## TASK TO COMPLETE
Answer these questions from the extract below, one line each:
1. During what process is ROS produced?
2. What does ROS induce when its levels are normal, and with what effect?
3. What doses of antioxidants should a person take once homeostasis is achieved?

Mir223 restores autophagy and Atg16L1 homeostasis. Mir233 downregulates inflammation. Mir233 is reduced in sepsis. Mir233 increase HDL cholesterol levels. But Mir233 is upregulated in inflammatory bowel diseases. Increasing Claudin-8 inhibits Mir233 inflammatory effects.
ROS (Reactive Oxygen Species)
ROS or Reactive Oxygen Species modulates cellular function under normal conditions. ROS is produced during the process of oxidative phosphorylation and can be handled by instracellular antioxidants. Injury, toxins , vaccine injury, infection, and stress can cause an over production of ROS which can exceed the generation of antioxidants leading to oxidative stress which can cause a lot of damage throughout the body. It causes inflammation, cell damage and even cell death. When the mitochondria become dysfunctional this can cause a rearrangement of the cytoskeleton which is framework of the plasma membrane and effects the balance between kinases, and phosphatases which promotes the ability of microorganisms to enter the cell and contributes to many inflammatory diseases. Excess ROS increases the permeability of intestinal epithelial. When levels of ROS are normal it will induce autophagy and microphagy which reduces inflammation. Reducing ROS levels too low can have the opposite effect because it would prevent it from inducing autophagy and we would lose the protection it gives us from infection.
Antioxidants can reduce oxidative stress but when homeostasis is achieved a person should only take maintenance doses. Over use of antioxidants can promote cancer by protecting it from apoptosis it also increases our risk of infection by reducing ROS levels too low.

## GIVEN DATA
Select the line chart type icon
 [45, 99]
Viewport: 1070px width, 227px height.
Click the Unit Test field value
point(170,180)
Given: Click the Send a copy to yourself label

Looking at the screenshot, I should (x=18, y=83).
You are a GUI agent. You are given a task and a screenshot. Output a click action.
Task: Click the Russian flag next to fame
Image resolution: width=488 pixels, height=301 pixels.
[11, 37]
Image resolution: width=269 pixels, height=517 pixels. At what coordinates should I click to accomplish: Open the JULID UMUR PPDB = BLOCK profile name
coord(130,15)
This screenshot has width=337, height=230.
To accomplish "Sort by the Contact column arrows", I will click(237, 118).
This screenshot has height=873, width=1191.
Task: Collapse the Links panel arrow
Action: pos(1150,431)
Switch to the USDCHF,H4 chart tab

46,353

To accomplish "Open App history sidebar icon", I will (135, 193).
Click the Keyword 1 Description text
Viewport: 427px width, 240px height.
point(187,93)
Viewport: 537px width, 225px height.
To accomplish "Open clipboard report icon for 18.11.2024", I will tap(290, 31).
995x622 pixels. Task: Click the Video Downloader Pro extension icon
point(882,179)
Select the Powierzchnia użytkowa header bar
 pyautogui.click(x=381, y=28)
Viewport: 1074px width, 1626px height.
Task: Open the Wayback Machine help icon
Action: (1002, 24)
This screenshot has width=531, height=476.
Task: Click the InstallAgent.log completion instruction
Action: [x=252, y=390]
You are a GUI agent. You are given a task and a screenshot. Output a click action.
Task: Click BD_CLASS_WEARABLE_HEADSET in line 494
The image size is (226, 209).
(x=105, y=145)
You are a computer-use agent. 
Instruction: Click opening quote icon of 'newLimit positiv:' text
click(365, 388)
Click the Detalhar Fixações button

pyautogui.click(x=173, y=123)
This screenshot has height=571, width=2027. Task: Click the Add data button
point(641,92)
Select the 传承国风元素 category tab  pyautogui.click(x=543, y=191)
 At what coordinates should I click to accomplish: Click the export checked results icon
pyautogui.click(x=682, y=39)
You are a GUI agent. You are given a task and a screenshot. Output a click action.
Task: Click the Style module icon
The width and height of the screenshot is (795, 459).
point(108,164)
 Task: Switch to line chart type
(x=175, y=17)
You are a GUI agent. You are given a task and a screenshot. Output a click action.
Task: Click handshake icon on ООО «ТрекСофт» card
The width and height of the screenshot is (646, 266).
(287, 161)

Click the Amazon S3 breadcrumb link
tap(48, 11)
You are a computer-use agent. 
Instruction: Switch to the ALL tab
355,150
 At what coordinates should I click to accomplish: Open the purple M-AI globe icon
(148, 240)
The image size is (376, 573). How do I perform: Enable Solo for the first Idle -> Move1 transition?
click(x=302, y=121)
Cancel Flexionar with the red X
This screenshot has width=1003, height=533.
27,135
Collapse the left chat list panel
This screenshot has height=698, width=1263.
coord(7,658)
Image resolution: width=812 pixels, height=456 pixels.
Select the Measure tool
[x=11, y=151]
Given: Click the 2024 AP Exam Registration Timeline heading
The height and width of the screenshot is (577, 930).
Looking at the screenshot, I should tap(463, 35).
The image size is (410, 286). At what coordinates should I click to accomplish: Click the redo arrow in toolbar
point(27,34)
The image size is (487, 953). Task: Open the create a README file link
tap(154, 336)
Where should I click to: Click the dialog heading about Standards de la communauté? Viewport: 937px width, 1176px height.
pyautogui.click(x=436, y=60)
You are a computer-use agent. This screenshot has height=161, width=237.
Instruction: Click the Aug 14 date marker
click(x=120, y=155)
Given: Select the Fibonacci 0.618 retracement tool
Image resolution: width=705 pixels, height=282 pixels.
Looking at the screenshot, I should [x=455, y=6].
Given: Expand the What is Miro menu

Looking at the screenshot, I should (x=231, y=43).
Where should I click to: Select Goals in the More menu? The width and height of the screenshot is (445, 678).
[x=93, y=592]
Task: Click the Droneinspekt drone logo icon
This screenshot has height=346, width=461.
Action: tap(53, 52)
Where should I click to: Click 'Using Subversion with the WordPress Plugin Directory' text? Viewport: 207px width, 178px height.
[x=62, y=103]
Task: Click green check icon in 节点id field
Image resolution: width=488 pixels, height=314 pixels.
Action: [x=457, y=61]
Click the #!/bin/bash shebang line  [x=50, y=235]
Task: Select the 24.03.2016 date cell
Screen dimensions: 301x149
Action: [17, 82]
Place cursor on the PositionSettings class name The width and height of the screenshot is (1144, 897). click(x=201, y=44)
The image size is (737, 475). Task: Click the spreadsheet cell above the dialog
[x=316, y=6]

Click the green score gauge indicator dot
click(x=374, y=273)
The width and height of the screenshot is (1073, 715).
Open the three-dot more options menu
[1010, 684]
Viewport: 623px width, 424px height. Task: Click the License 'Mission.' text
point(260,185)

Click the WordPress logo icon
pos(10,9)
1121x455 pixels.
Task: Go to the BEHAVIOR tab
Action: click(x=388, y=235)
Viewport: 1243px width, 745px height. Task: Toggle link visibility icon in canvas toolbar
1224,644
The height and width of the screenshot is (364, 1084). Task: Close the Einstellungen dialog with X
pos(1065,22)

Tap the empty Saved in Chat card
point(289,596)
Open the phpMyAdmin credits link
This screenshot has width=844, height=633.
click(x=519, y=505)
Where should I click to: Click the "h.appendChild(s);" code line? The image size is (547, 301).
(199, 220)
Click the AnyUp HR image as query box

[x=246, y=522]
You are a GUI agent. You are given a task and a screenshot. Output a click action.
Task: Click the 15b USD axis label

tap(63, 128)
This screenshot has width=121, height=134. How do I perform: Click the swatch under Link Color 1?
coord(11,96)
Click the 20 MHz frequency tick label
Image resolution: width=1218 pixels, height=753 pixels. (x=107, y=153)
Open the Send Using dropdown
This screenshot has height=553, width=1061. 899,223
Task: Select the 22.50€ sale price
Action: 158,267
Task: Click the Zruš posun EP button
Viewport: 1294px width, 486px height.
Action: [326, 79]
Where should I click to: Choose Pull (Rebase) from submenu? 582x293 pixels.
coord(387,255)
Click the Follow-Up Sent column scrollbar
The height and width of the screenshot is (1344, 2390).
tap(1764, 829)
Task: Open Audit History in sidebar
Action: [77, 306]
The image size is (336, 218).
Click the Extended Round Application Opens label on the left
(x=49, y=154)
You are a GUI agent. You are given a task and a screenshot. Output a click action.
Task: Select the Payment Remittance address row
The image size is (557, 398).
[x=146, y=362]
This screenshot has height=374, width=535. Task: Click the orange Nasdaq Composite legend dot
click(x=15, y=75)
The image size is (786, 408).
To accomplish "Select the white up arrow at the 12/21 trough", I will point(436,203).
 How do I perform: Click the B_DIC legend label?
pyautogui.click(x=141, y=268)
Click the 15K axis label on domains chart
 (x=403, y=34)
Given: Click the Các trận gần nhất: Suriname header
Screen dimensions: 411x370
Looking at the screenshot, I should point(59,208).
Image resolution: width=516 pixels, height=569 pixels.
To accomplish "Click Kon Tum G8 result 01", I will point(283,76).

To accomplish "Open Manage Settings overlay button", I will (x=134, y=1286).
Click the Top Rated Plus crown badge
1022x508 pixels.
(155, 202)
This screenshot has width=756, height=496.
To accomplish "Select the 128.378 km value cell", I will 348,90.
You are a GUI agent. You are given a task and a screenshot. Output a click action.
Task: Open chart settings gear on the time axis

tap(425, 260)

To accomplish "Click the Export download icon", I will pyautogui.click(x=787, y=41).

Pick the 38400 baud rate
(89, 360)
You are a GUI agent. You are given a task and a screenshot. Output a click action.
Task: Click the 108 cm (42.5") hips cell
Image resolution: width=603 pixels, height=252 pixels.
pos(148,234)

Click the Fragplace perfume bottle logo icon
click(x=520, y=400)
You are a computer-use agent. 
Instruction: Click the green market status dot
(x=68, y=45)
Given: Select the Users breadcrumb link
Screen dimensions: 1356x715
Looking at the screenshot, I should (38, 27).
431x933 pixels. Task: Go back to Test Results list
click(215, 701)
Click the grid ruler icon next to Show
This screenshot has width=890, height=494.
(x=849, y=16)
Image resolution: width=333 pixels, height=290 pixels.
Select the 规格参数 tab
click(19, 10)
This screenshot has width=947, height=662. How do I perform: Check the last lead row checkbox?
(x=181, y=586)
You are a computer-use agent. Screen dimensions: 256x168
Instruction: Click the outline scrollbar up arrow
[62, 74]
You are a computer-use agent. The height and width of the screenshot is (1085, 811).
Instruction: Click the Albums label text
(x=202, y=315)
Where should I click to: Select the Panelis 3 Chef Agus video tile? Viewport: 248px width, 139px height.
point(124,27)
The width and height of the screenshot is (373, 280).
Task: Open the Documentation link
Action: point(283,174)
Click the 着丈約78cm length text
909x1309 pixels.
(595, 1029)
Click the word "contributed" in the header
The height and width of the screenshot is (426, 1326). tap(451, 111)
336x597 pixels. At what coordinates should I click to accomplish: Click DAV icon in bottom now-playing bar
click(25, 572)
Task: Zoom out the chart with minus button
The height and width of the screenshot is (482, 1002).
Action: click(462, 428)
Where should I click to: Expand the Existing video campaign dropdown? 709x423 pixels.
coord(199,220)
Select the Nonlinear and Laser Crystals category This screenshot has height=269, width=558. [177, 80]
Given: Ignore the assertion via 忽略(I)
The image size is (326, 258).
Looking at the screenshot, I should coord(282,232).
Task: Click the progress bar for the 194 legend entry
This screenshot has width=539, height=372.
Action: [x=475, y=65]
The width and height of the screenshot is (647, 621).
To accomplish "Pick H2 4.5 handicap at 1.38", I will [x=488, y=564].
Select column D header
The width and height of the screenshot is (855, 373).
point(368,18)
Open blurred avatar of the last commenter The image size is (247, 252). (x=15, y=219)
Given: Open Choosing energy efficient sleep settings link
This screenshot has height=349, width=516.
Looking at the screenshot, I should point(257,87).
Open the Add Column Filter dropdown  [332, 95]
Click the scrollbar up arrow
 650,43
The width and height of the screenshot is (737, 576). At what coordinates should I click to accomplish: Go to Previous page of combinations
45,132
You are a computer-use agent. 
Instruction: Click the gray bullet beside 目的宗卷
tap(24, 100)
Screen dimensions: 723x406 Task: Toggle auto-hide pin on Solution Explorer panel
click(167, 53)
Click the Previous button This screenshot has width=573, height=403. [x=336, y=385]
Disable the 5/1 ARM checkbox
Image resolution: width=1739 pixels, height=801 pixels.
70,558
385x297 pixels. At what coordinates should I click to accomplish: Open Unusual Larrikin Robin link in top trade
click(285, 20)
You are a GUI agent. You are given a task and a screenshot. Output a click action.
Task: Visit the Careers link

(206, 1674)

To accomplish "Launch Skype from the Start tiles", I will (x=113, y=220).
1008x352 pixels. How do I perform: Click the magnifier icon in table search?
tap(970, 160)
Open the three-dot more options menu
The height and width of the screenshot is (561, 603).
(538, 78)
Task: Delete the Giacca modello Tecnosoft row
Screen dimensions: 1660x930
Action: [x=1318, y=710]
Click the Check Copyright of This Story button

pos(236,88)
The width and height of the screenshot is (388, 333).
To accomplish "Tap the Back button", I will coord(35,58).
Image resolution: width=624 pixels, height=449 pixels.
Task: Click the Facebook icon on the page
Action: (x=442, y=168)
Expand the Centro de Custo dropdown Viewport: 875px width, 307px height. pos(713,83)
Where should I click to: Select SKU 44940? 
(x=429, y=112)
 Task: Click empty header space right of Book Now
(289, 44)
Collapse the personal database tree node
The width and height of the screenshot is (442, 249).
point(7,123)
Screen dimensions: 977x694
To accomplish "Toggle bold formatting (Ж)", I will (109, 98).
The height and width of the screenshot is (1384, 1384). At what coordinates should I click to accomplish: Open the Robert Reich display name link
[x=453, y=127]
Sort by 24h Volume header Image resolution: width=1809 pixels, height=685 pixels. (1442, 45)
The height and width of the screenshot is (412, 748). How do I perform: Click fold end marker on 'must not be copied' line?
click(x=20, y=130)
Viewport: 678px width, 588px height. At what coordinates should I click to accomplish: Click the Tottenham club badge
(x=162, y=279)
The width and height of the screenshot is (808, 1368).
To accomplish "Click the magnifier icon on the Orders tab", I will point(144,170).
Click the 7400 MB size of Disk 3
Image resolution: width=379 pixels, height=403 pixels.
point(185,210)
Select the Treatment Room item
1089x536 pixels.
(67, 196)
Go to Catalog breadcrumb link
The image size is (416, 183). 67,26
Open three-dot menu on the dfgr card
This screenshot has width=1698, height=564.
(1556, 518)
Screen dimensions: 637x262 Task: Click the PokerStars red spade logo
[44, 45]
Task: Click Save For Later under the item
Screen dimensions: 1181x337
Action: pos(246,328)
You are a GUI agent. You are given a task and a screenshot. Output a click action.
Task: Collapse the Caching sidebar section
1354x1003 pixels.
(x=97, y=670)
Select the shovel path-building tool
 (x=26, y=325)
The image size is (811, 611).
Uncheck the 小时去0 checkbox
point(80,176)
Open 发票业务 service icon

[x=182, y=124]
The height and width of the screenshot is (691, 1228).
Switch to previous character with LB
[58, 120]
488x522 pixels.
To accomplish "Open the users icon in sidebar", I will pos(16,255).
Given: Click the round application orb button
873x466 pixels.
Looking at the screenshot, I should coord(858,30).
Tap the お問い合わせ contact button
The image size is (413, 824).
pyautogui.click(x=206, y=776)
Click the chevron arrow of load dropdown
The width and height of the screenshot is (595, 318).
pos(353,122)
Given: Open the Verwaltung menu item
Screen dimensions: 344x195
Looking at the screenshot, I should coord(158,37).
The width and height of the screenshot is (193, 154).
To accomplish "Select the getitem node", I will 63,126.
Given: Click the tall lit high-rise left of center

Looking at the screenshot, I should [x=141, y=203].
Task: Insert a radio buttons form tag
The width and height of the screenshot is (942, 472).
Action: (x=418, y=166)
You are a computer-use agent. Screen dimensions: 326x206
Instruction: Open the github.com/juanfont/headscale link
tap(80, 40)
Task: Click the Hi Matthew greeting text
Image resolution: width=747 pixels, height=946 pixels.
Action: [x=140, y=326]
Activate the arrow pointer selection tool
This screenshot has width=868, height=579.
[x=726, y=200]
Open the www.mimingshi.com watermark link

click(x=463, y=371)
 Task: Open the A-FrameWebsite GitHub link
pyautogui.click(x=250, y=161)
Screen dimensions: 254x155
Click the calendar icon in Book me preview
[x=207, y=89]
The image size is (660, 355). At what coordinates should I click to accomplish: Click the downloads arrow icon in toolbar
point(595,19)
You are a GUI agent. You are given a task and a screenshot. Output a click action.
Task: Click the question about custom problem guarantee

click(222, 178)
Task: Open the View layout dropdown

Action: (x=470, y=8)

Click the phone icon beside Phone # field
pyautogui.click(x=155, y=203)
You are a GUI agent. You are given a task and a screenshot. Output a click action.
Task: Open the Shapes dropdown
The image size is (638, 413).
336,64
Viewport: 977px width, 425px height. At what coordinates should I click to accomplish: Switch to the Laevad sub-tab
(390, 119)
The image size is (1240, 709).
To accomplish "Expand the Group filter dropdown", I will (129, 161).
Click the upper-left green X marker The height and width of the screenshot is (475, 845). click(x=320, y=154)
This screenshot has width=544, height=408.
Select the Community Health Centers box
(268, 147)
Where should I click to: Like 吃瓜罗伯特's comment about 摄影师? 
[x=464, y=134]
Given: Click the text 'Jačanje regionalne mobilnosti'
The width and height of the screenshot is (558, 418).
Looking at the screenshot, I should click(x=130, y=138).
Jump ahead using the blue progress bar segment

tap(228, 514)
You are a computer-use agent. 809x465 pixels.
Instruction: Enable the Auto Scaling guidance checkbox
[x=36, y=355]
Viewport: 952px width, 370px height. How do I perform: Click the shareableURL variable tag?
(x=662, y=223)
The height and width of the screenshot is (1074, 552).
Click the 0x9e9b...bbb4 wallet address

## OUTPUT FOR THIS EXERCISE
1. Oxidative phosphorylation.
2. Autophagy and microphagy, which reduce inflammation.
3. Only maintenance doses.